Micro-Call to Actions:

Parents of sex workers:  Tell your child that you love them, no matter who finds out what they do; bonus points if you attend a sex work community event with them.  Get to know the area of their life that they traditionally hide from you; you’ll be relieved to find that the people you meet are just ordinary humans with an extraordinary job- and your child is not the one sane, stable exception in an industry reputed to be unsavory.

Partners of sex workers:  Support each other!  Yes, I’m sure you were expecting me to say, “go talk to media” or “post on social media” or “reveal to your parents that your partner is a sex worker.”  And yes, I do want you to do every single one of those things.  However, I don’t believe that you all, at this time, collectively have enough support, information and expertise to minimize the harms and maximize the benefits of coming out as a partner.  Please get there.  Figure it out, folks.  This needs to be peer-led; you all need each other.  Maybe a live twitter discussion by and for partners to kick it off?  Start with something small and achievable.

Friends of sex workers:  In recent weeks my friends have done some amazing things!  Several have made bold statements in support of sex worker rights on social media for all of their friends and family to see.  One friend of mine asked how she and her husband can help sex workers right now, so I sent her over to Red Light Legal to sponsor legal research for sex workers impacted by record seizures at BackPage and other ad sites.  Yes!  Married feminists can be allies to sex workers!  Donate if you can, make calls to lawmakers when we ask for it, correct misinformation when you hear it within your social networks.

Clients of sex workers:  Be good clients.  Donate to funds that support the most marginalized workers in the aftermath of FOSTA/SESTA.  If you are wealthy and can make a substantial contribution, do it!  If you’re paranoid about your financial statements showing something sex work related, give to SWOP Behind Bars or Desiree Alliance because their fiscal sponsors’ totally un-sexy name will appear on your statements.

Call To ActionCannabis Industry:  It is time to retire the strain name “Jack The Ripper”.  This is insulting because it reveres a name that is infamous due to the brutal murders of sex workers in London.  It does not give due reverence to the long struggle of cannabis legalization and the healing properties of this wonderful plant.  In 2009, I pointed this out to a dispensary operator in San Fernando Valley; he said, “You’re right, I’m sorry to offend, I’ll change the name and let me hook you up with a free eighth, I didn’t mean to offend you ma’am.”  Boom!  Ally in action.  Nine years later, I have a new Call To Action for California’s cannabis industry:  Let’s collectively change the name of the Jack the Ripper strain to Jacq The Stripper, a true hero who deserves to have her name glorified in weed.  Also- hire sex workers for legal cannabis jobs!  As the legal cannabis industry booms, prison mongers are moving to recover lost profits by increasing legal penalties against sex workers.  It’s not a coincidence.

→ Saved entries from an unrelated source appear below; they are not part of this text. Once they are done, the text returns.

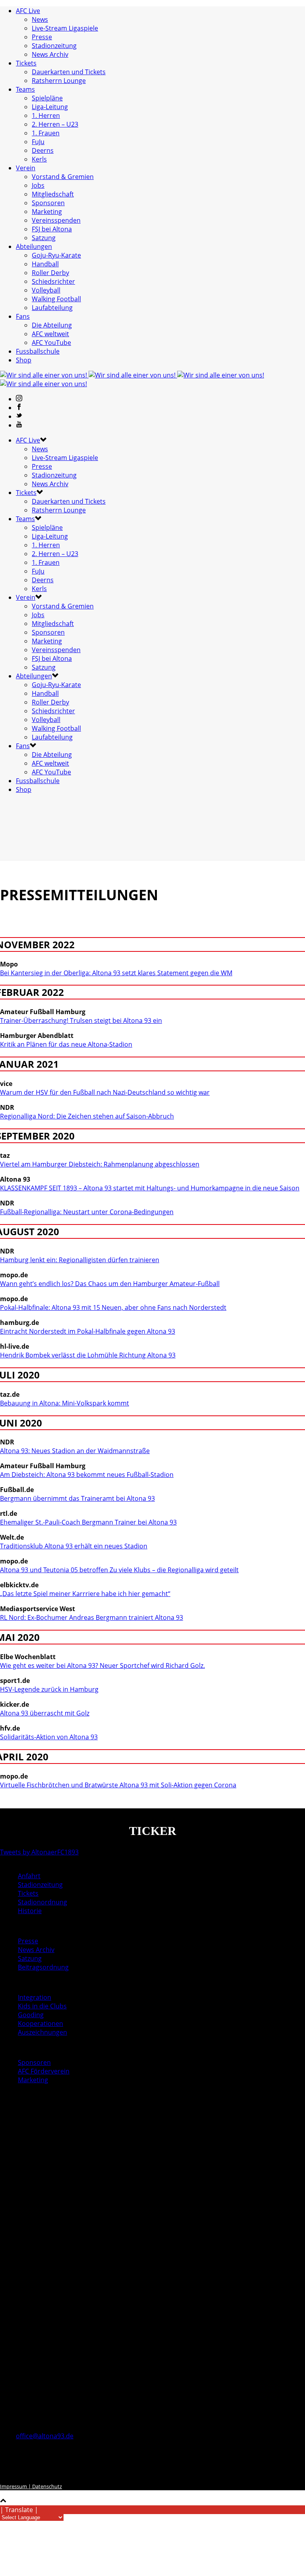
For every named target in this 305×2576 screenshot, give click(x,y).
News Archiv (50, 54)
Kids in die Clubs (42, 2006)
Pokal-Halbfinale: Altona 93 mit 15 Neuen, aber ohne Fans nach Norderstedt (113, 1307)
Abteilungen (34, 246)
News (40, 19)
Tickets (26, 63)
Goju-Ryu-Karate (56, 255)
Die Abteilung (52, 325)
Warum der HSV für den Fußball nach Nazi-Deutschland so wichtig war (105, 1092)
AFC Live (28, 10)
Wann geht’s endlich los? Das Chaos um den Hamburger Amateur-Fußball (110, 1283)
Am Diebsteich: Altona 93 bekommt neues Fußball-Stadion (87, 1474)
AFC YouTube (51, 342)
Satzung (44, 237)
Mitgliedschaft (53, 194)
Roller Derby (50, 272)
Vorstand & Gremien (63, 176)
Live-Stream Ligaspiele (65, 28)
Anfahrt (29, 1875)
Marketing (47, 211)
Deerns (43, 150)
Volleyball (46, 290)
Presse (42, 37)
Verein (25, 168)
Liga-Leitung (50, 106)
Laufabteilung (52, 307)
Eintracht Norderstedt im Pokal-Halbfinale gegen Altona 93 (87, 1331)
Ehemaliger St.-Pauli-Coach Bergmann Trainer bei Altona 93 (88, 1522)
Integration (34, 1997)
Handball (45, 264)
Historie (30, 1910)
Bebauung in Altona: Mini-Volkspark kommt (64, 1403)
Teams (25, 89)
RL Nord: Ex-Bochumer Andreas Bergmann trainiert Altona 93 (91, 1617)
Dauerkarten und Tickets (69, 71)
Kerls (39, 159)
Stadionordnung (42, 1902)
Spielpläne (47, 98)
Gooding (31, 2014)
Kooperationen (40, 2023)
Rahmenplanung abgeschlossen (99, 1164)
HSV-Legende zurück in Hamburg (49, 1689)
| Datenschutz (44, 2486)
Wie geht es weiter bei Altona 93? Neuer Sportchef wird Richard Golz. (102, 1665)
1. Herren (46, 115)
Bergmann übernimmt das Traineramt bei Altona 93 (77, 1498)
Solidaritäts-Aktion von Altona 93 (49, 1737)
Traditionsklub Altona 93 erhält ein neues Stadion (73, 1546)
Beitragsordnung (43, 1967)
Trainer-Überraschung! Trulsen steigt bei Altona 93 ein (81, 1020)
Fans (23, 316)
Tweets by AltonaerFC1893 (39, 1852)
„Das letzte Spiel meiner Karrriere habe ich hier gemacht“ (85, 1593)
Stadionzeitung (54, 45)
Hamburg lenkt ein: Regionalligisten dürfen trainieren (79, 1259)
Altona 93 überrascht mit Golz (44, 1713)
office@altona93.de (44, 2436)
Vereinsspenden (56, 220)
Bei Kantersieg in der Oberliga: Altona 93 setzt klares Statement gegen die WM (116, 972)
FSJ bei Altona (52, 229)
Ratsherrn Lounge (59, 80)
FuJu (38, 141)
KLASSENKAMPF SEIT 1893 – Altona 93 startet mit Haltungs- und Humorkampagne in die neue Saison (149, 1188)
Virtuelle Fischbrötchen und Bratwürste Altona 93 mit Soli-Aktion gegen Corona (118, 1785)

There are dozens of ways to actively support the sex worker in your life.  Ask your loved one what they need as an individual.  Be there for them first, then look at how you can support our community as a whole.  The next opportunity to both educate yourself and help us raise awareness is June 2, 2018 for International Whore’s Day; follow Survivors Against SESTA for organizing updates.  Sex workers have struggled for decades to build the peer-led resources, safety networks and community spaces that reduce the harms we face.  These resources are now under direct attack by policy-makers, law enforcement and misinformed advocates who believe that eliminating our safety resources will make sex work disappear from the world.  We will not disappear, but we need our allies to ensure that we are not silenced and excluded.  Please stand with us so we are not alone in this fight.